The US Federal Aviation Administration (FAA) has released another proposed airworthiness directive for Boeing 777-200 series aircraft prompted by reports of smoke or flames on other aircraft types in relation to the wiring for inflight entertainment, seats and lighting.
The FAA is requiring 777 operators to install new switches to allow the flight crew to turn off the power to inflight entertainment (IFE) systems and other "non-essential" electrical systems in the case of smoke or a fire. Failure to do this could result in uncontrollable smoke or flames in the flight deck or cabin and subsequent loss of control of the aircraft, says the FAA.
The new notice of proposed rulemaking (NPRM) requires operators to inspect the electrical power control panel on some 777-200 models for a certain part number. On other aircraft, operators would have to install a new electrical power control panel and also change wiring and electrical load management system (ELMS) panels.
The reports of smoke and fire in the cabin originated on Boeing MD-11 and DC-9 aircraft as well as the Lockheed Martin L-1011 aircraft, and were connected with the wiring, says the FAA. This prompted the FAA to do a review of IFE systems on several aircraft types.
Another proposed airworthiness directive for the 777 was issued on 10 May in relation to the IFE review to install wiring and change panels on the 777-200 and -300 ELMS. Boeing told Flightglobal in May that the NPRM was related to a series of recommended actions that the manufacturer communicated to operators between April 2001 and August 2010.
The 777 directives come after several previous rules to change or modify electrical components and wiring on other Boeing aircraft types. Boeing 757-200 and -300 operators were issued an amendment to a 2007 airworthiness directive that requires new wiring as well as new circuit breakers, relays and relay connectors.
An amendment to a 2009 airworthiness directive required operators to install new circuit breakers, relays and wiring on Boeing 767-200 -300 and -400ER models to accommodate the switch to turn off the IFE and non-essential systems. Another change to a previous AD was enacted for 747-400 and -400D models requiring relays on those aircraft that allowed the cabin crew to power down the IFE and electrical systems.

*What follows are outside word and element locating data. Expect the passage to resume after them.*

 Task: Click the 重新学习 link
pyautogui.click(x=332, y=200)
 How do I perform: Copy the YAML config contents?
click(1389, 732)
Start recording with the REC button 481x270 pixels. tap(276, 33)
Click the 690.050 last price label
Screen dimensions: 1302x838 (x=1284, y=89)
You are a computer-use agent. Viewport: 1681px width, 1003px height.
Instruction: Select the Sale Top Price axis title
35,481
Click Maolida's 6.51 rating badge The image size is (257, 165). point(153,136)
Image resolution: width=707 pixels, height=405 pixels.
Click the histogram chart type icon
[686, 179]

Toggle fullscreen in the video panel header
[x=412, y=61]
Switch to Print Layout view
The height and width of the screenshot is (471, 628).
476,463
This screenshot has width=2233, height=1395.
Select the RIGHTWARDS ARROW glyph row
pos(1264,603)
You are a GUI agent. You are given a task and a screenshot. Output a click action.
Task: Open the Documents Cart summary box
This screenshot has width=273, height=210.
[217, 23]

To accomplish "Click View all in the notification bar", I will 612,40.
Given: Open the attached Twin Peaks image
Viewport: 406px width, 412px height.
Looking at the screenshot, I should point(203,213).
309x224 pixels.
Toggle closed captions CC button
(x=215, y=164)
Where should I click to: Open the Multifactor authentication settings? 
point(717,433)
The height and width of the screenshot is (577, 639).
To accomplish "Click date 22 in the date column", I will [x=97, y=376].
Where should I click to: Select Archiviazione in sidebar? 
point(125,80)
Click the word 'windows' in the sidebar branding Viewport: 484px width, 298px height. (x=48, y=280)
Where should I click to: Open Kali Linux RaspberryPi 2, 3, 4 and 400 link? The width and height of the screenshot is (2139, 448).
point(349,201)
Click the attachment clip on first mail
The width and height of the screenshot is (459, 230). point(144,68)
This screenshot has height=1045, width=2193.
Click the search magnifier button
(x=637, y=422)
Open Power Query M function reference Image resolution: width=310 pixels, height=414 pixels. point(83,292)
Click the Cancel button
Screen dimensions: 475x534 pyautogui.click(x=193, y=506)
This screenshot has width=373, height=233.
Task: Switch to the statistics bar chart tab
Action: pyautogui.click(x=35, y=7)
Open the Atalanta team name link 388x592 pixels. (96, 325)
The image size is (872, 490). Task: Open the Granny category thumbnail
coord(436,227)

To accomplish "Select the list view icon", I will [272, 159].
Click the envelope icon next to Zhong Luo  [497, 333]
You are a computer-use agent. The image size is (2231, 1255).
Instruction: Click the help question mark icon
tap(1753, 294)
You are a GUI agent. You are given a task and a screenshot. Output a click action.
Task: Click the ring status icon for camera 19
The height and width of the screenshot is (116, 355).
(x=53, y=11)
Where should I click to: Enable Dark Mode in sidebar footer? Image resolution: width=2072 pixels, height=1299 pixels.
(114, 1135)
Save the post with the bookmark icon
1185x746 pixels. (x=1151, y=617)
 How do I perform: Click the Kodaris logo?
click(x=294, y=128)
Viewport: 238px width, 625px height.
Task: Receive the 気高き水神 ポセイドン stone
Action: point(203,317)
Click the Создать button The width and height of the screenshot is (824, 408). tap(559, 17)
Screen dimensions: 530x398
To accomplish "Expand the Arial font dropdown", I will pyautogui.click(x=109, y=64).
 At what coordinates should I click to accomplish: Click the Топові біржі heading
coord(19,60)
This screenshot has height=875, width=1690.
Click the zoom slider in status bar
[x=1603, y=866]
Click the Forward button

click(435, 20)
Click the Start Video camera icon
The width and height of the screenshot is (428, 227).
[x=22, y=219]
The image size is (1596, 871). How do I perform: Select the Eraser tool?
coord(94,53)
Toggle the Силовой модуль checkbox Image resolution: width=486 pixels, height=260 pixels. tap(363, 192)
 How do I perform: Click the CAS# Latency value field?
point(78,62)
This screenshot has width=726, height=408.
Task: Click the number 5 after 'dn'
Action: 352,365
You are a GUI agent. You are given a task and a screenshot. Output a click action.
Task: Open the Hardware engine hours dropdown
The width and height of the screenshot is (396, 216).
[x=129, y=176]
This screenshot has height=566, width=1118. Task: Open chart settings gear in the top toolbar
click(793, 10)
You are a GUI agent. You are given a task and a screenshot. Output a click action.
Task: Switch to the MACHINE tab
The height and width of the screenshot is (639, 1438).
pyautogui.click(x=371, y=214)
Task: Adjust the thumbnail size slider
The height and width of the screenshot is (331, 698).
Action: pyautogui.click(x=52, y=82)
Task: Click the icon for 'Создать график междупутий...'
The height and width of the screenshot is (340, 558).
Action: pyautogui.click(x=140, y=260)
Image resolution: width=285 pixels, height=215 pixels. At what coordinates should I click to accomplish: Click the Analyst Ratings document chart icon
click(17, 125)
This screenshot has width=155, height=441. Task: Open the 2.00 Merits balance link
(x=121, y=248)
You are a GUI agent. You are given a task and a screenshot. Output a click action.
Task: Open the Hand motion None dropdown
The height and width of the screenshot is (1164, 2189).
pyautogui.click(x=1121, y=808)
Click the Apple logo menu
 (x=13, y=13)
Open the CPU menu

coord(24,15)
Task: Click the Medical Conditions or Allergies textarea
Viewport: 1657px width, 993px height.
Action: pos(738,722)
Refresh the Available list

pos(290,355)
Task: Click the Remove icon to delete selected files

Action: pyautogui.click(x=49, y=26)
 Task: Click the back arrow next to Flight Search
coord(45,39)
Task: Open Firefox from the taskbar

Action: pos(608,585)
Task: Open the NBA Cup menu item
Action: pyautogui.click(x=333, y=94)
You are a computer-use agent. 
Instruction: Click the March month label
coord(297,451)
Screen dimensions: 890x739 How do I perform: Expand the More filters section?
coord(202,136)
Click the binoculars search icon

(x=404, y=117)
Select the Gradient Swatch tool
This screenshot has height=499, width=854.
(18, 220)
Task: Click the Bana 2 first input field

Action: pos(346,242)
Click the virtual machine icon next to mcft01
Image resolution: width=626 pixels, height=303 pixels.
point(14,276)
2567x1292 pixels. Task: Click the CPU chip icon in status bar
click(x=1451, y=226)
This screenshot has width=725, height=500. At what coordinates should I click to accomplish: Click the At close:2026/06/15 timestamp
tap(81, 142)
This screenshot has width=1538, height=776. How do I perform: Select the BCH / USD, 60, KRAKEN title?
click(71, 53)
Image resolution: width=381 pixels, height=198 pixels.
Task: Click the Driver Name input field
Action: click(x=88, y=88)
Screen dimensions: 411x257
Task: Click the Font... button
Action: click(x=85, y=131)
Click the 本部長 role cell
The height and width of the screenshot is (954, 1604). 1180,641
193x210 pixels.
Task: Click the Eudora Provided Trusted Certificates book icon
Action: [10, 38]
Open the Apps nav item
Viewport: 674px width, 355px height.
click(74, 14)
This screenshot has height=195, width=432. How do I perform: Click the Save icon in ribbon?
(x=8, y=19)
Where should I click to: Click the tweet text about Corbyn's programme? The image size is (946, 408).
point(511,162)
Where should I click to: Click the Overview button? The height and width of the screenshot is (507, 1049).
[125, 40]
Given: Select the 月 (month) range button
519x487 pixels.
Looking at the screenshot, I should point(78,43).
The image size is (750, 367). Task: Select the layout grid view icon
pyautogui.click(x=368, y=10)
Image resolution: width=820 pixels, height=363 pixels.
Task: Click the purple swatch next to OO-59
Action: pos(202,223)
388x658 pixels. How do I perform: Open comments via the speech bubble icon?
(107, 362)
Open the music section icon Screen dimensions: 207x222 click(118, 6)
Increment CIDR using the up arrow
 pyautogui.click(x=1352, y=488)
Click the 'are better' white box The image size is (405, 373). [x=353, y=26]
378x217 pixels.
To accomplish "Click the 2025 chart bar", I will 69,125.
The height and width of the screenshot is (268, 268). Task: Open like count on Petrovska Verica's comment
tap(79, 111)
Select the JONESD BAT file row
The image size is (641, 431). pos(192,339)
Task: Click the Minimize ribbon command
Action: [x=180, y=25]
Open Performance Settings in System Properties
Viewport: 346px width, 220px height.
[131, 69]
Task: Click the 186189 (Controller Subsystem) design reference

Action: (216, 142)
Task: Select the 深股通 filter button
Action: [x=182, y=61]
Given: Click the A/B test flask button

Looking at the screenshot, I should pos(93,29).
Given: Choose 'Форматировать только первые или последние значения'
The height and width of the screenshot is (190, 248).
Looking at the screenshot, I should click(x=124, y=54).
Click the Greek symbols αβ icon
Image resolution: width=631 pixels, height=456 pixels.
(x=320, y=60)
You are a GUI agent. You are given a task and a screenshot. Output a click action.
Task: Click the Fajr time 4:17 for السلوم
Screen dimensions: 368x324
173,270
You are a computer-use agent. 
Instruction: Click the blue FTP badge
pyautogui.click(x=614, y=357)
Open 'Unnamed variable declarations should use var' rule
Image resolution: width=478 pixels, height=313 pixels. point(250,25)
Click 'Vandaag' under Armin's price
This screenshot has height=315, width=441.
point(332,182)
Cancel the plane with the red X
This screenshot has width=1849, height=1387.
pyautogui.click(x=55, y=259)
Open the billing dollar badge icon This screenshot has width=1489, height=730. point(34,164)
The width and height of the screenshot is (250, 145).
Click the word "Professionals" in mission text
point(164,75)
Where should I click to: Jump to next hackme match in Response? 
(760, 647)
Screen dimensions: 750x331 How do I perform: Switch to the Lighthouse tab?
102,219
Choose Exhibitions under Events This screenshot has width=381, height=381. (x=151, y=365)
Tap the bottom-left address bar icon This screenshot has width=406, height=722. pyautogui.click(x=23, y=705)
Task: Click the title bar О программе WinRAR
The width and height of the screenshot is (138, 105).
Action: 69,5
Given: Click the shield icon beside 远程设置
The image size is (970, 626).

An additional amendment mandated that classic and next-generation Boeing 737s also receive new circuit breakers, relays and wiring to turn off the IFE and systems.
The FAA estimates that 49 aircraft registered in the USA would be affected by the most recent proposed airworthiness directive, which could cost US operators up to $207 million.
The NPRM is scheduled for publication in the federal register on 17 July and will go into effect 45 days later.